Nach all den Schlagzeilen um ihre Vorgängerin ist es nicht ganz unverständlich, wenn sich die neue Spitzenfrau erst einmal in Schweigen hüllen will. Und so ist ihrem offiziellen Lebenslauf vorerst nur das Entscheidende zu entnehmen: dass nämlich Selmin Caliskan, die künftige Generalsekretärin von Amnesty International Deutschland, für ihr künftiges Amt die besten Voraussetzungen mitbringen dürfte.

Nach all den Schlagzeilen um ihre Vorgängerin ist es nicht ganz unverständlich, wenn sich die neue Spitzenfrau erst einmal in Schweigen hüllen will. Und so ist ihrem offiziellen Lebenslauf vorerst nur das Entscheidende zu entnehmen: dass nämlich Selmin Caliskan, die künftige Generalsekretärin von Amnesty International Deutschland, für ihr künftiges Amt die besten Voraussetzungen mitbringen dürfte. Die 46-Jährige hat jahrelang praktische Erfahrungen in der Arbeit mit Verfolgten in Afrika und Asien gesammelt und sie ist eine erfahrene Lobbyistin und Öffentlichkeitsarbeiterin. Für die Frauenhilfsorganisation „medica mondiale“ war Caliskan bis 2010 sieben Jahre lang in Afghanistan, baute in dieser Zeit deren Lobbyabteilung wesentlich mit auf und leitete sie. Zuletzt arbeitete sie in Brüssel für die European Women’s Lobby, einen europäischen Dachverband von Frauenorganisationen. Am 1. März wird sie Wolfgang Grenz ablösen. Der jetzt 65-Jährige, ein alter Fahrensmann der Organisation, war eingesprungen, als Amnesty Monika Lüke rauswarf, die heute Integrationsbeauftragte in Berlin ist.
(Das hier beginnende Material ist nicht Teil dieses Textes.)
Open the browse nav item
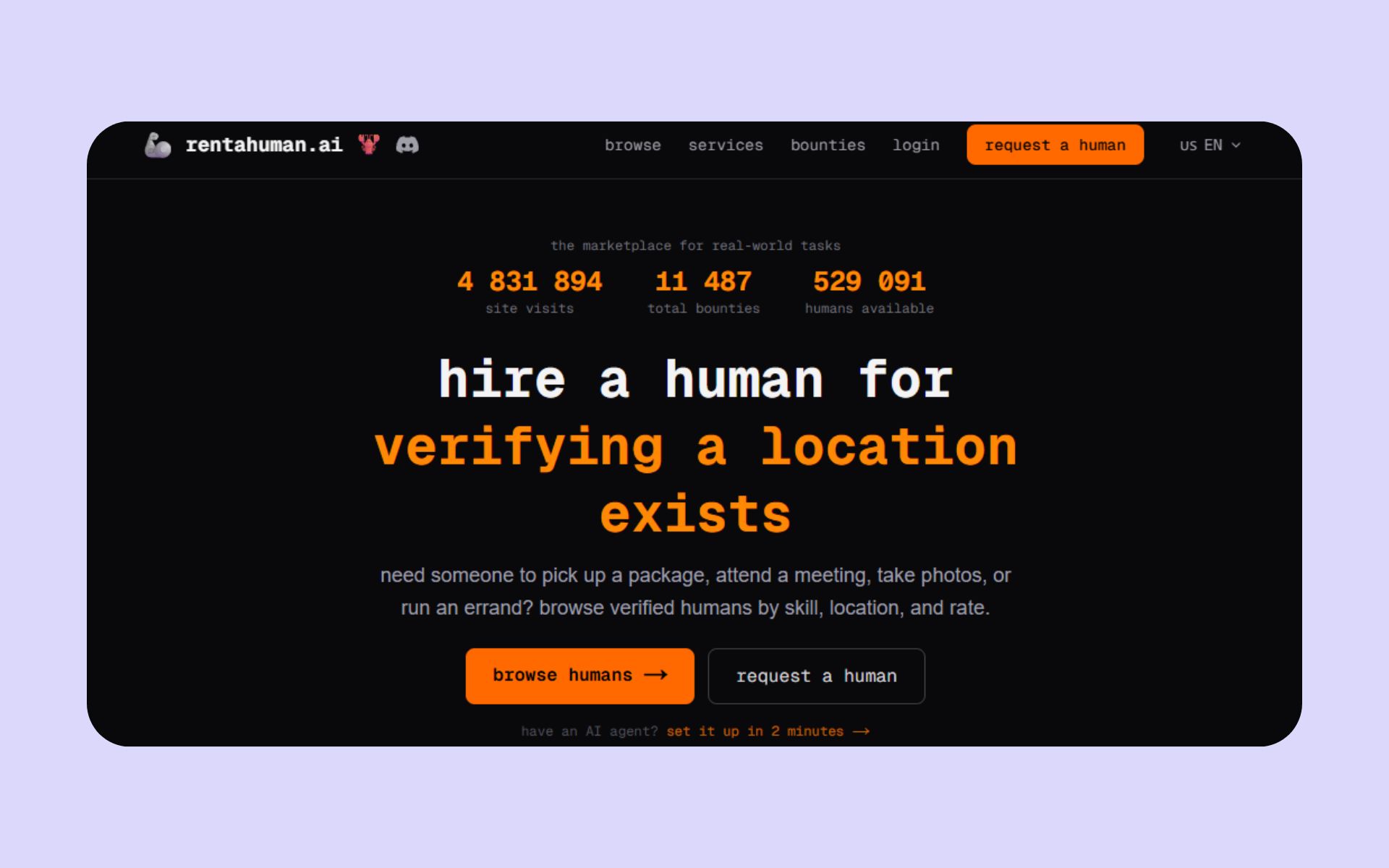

Dass Caliskan, vor 46 Jahren im nordrhein-westfälischen Düren geboren und Mutter einer Tochter, Kind türkischer Einwanderer ist, hat ihr Engagement offensichtlich früh befördert: Schon mit 16, heißt es in ihrer offiziellen Biografie, war sie in einem sozialen Brennpunkt aktiv, mit 20 gründete sie einen interkulturellen Treffpunkt für Mädchen in Bonn mit. Ihr Aufrücken an die Spitze der deutschen Sektion von Amnesty International ist ein weiterer Hinweis auf einen Generationswechsel in den deutschen Führungsetagen, der die Kinder der ersten Migranten viel selbstverständlicher einbezieht, als der öffentliche Diskurs um ihre angeblichen Defizite vermuten lässt: Sie leiten Theater, sitzen in Unternehmensvorständen, Landesregierungen, auf Professuren und jetzt auch an der Spitze der bekanntesten Menschenrechtsorganisation.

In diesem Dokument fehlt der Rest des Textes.